不把人帶進來,難不成還要他出去迎那個逆子不成?

“是,老爺。”門口外頭的奴才聽了這句話之後,就出去迎接他們四少爺去了。

***

一路從相府的門口走到正院這裏,看到如今的相府,傅秋白感受到了如今的相府已經不是從前的相府了,這座曾經盛極一時的相府宅邸,如今像是秋後落敗的葉子,整個府邸都透露出一股頹敗的氣息。

就連府上的這些奴才們,都不再是高高在上,昂著鼻息看人的奴才了。如今在他的面前,一個個的都變成了低眉順眼的奴才了。

至於這些差別的待遇是為何,傅秋白的心裏也十分的清楚。

走到正院的門口這裏,等在這裏的奴才領著他往主人家的書房來。傅秋白對這個地方並不陌生,上一次他來這裏的時候還被他那位好父親拿硯臺砸過,指著他的鼻子把他罵走的。如今他卻被相府的人當成貴賓一樣的領到了這個地方來,仿佛昨日才發生過的種種從未發生過一樣,被所有人都遺忘了。

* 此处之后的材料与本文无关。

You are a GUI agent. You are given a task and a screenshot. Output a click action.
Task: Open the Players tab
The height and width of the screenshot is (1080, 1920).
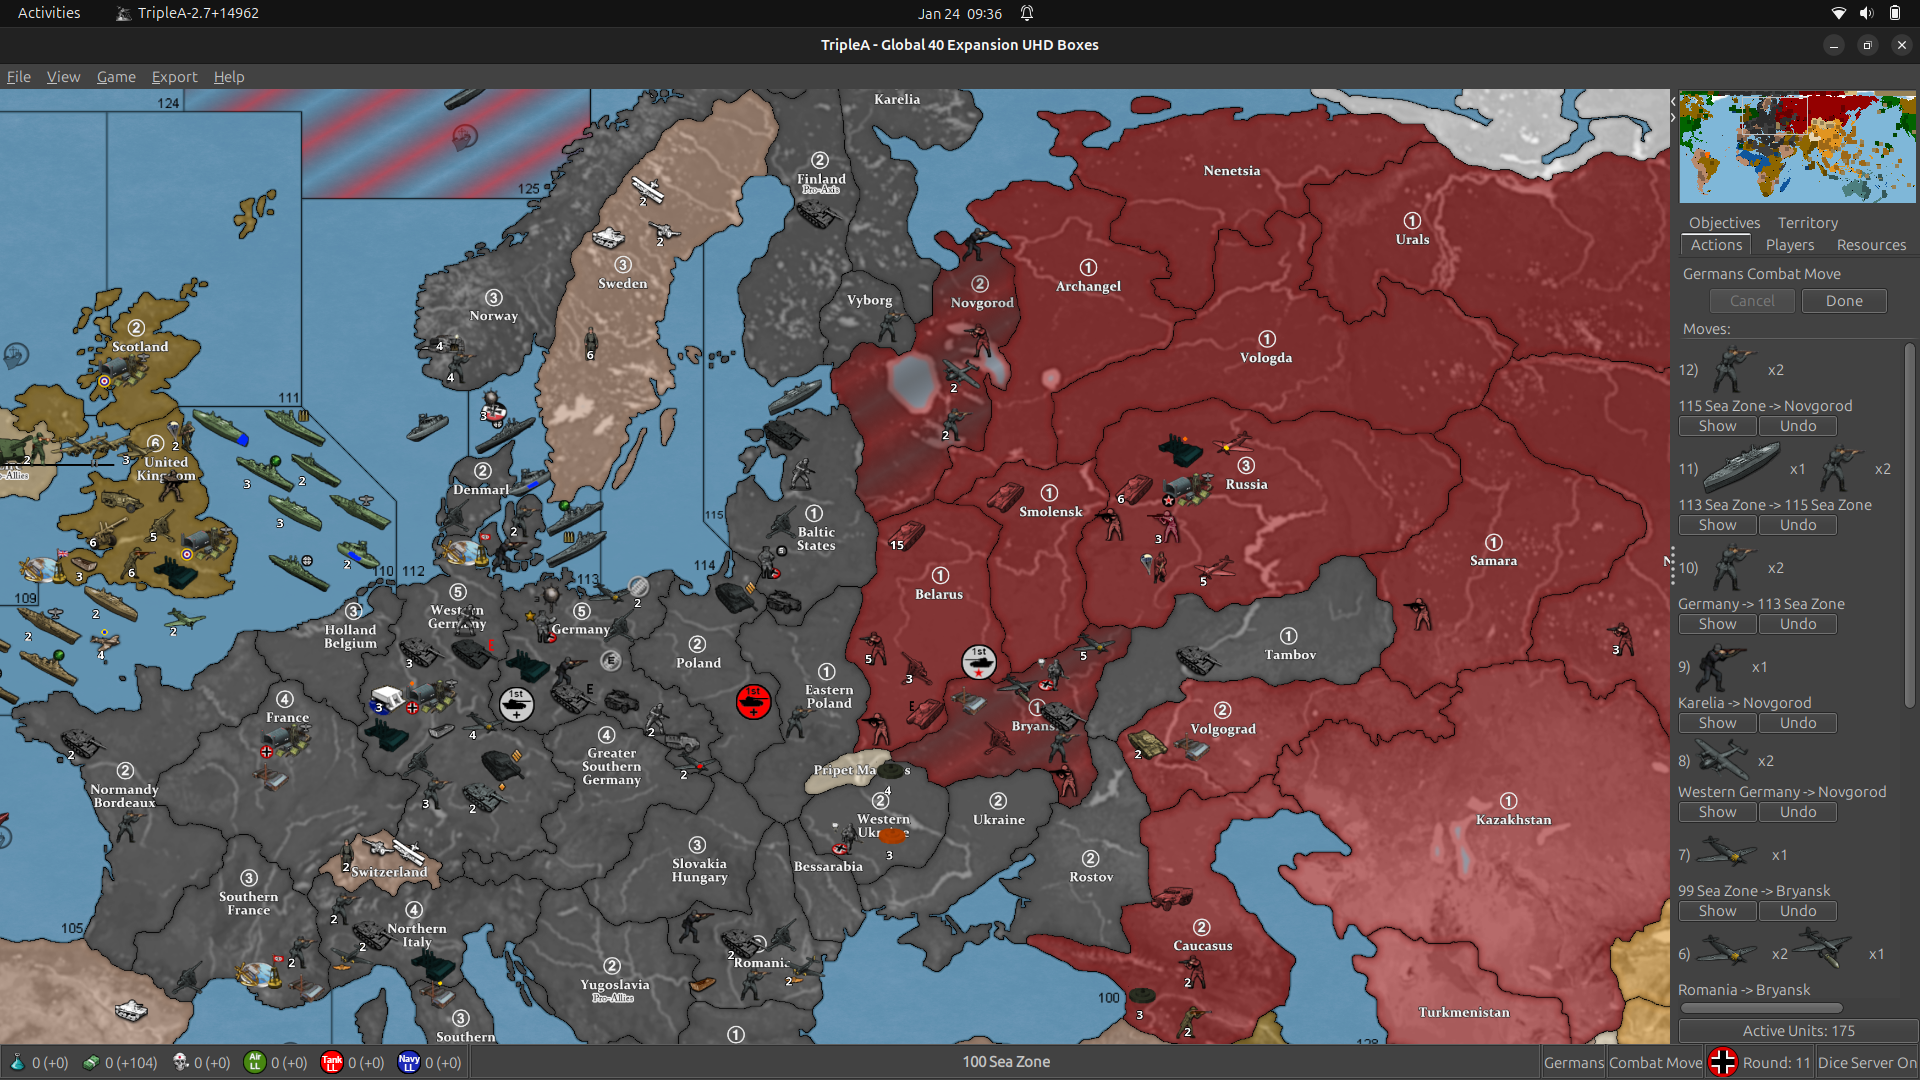1789,245
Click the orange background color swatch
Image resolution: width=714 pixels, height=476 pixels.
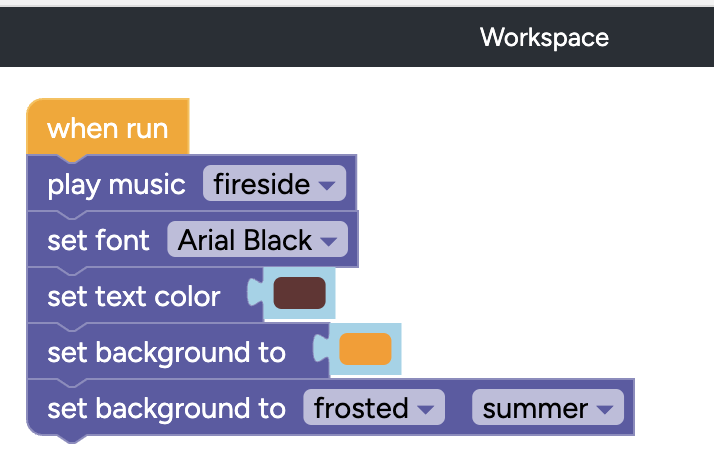coord(365,350)
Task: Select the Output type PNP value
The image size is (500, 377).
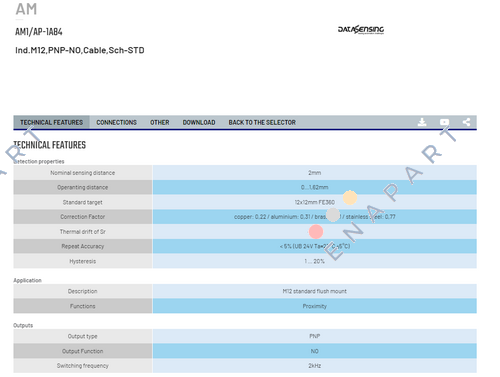Action: click(x=315, y=336)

書房的門大開,他走到這裏,一眼就見到了站在裏面,正低頭揮動墨筆的人了。

距離上一次他們父子倆個見面至今有多久了?

記憶中的父親跟眼前的這位父親的影子重合到一起。只是,傅秋白對眼前的這位父親只是感受陌生,仿佛他們並不是親生的父親和庶子一樣。他站在門口這裏並未走進去,直到裏頭的人停下手上的筆,擡頭往他這裏看來,問他:“還站在外頭做什麽?要我去請你進來嗎?”

聞言,傅秋白這才擡腳跨過門檻,往書房裏走了進去。

父子倆個就這麽的,你看著我,我看著你,傅秋白並未開口喊父親。

最後還是傅丞相把手裏的毛筆擱下了,拿起桌子上的帕子擦了擦手,看向回來的庶子,問道:“是不是我不讓人去康王府請你,你就不知道回來相府看我一眼了?”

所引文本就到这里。